Everything went dark, except for the tv crew lights, and the reporter
got rather excited, but immediately said it was a transformer. The AC
hum was something else !!! I wish I could see that news clip again.
Immediately after they showed a huge piece of roof steel entangled in
the wires behind them. so that was most likely the cause. Those
reporters are often pretty wreckless. What started out as a pretty
mundane interview turned out quite spectacular. Of course those
reporters love stuff like that....
Like all major storms, power is out to 1,000,000 people. Well, since they
know that is going to happen, why don't they shut power off to the affected
areas before hand, so they don't have to replace all the blown up
Is it a liability issue; they would be sued if they cut power, so they let
nature do it?
We had a major ice storm here 14 years ago that took 2 weeks to recover
from. Someone I knew went to a hill overlooking the town and watched the
transformers blow up all over town; said it was spectacular.
just because there are a lot of sparks etc, what makes you think that a
__transformer__ blew up?
every see what a high voltage (not a 120 Volt line) line does when it
touches the ground?
They spend a lot of "time" replacing transformers but most power is
restored by simply replacing fuses.
The real problem is when the lines and poles are destroyed., That
really takes time, money and labor.
Or they just gave a 'simple answer' to the media. Better to just say
something people can grasp instead of something they'll misinterpret.
Telling them it's just a matter of manually resetting a breaker or replacing
a fuse might encourage some jackass to start climbing up poles to do it
himself and present a whole other rats nest of hassles.
In an ice storm you're screwed more by the weight on the wires pulling them
down or loose from their connections. That sort of problem wouldn't be
saved, really, by turning off the power. Think of it another way, if the
power was off and the lines failed, when power was turned back on they'd
still end up tripping or blowing something up.
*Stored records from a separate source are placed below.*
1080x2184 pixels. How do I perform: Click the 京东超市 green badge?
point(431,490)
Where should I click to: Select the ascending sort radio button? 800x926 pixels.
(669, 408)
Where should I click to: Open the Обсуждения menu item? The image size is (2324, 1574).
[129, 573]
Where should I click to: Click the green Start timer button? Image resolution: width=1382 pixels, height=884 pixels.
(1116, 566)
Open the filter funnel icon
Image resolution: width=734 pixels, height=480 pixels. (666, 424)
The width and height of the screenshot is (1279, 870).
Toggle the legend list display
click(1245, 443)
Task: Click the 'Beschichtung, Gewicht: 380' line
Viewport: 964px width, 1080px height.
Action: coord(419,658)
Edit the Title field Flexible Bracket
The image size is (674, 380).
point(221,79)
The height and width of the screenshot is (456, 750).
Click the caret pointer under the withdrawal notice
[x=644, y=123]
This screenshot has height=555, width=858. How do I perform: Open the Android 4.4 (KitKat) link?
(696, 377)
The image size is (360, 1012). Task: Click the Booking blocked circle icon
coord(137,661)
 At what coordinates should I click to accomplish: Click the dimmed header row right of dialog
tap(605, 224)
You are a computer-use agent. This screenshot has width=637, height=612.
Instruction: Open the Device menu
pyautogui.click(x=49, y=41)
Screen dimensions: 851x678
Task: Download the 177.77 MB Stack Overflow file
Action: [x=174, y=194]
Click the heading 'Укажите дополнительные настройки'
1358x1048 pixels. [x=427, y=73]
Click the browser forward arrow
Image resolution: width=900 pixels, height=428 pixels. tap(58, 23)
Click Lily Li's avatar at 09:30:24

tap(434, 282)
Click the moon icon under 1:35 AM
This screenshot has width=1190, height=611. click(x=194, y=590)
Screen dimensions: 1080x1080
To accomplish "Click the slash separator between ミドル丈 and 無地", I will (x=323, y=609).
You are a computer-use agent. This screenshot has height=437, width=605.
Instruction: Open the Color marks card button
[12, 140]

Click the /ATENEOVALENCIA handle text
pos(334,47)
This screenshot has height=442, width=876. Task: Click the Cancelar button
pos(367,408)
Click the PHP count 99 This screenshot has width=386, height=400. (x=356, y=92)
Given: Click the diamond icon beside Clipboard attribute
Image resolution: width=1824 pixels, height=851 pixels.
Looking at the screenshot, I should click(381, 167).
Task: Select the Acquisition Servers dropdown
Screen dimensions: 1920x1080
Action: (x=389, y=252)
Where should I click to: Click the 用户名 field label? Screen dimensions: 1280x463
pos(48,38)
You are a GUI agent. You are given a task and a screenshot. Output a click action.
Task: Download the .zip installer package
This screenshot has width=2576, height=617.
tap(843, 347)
Better to have the dead
spots already detected by letting them blow out rather than have to hunt
them down one-by-one as you return power.
Fundamentally, unless the communities work to bury the lines properly
there's not much worth doing. The balancing act of long-term reliability vs
short-term trenching costs and disruptions always seems the end up the
latter. People are too stupid to recognize the long-term benefits. As long
as power doesn't go out 'too often' they only whine about it but do nothing
to get it solved.
Well, actually it does eliminate a sizable fraction of the
weather-related outage causes pretty effectively. It isn't practical
for really large lines nor for some areas for other reasons such as too
much stuff already buried or too much infrastructure in the way that
requires excessive initial cost, though...
Transmission cables can be traced pretty well w/ TDR, etc., for break
location and so on and it's not that much worse to dig than it is to
work up on a pole in freezing rain or high wind. Overall, I'd estimate
it's about a wash...
If your worst fear is trees or ice I agree, when it is 6 feet of salt
water you really want those wires up on a pole.
It is also a lot easier to work in a bucket truck than to dig in a
crowded right of way. You don't accomplish much if you fix the power
line and take out a phone fiber.
Only if you are on the beach. Inland water comes up and goes down
faitrly slow. The concrete poles will usually even hold up on the
beach. In large parts of Florida (and other Gulf coast states) you
also have a water table that is a few feet below ground, hence no
basements. A manhole is a small swimming pool.
No, not too stupid, just to cheap to pay for it.
Down he road from me there is a community of about 40 houses with
underground wires. Problem is, they are fed with overhead wires that go
down in a breeze so they are often without power. No one is willing to
change it yet though. Not just reliability, just stop and look at the
overhead mess in some areas of the city.